#### [EXCERPTED DATA]
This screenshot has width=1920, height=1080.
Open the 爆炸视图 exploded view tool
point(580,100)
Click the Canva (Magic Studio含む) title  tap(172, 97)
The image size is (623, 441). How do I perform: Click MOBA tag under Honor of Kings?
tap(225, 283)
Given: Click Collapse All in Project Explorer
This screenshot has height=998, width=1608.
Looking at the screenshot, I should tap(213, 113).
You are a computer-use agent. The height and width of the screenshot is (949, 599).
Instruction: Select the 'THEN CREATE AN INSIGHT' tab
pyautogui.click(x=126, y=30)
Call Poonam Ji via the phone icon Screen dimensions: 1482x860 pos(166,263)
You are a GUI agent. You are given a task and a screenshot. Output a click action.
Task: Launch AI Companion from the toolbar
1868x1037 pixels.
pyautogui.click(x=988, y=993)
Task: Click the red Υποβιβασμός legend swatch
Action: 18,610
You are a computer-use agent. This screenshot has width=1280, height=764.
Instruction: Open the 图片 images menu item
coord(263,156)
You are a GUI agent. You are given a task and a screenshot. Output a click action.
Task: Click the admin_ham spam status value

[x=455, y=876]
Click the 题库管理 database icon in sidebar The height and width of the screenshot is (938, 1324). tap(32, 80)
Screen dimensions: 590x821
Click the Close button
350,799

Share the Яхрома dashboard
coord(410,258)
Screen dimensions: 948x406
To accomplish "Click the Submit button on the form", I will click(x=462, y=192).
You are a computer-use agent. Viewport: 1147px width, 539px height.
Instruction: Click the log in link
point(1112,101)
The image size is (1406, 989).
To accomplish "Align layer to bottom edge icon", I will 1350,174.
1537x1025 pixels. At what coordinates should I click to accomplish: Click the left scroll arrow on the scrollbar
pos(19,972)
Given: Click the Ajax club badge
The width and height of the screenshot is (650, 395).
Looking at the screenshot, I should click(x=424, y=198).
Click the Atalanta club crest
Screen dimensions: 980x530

#### [TASK DESCRIPTION]
Return every line above that contains the word "club".

#### [SOLVED EXERCISE]
Given: Click the Ajax club badge
Click the Atalanta club crest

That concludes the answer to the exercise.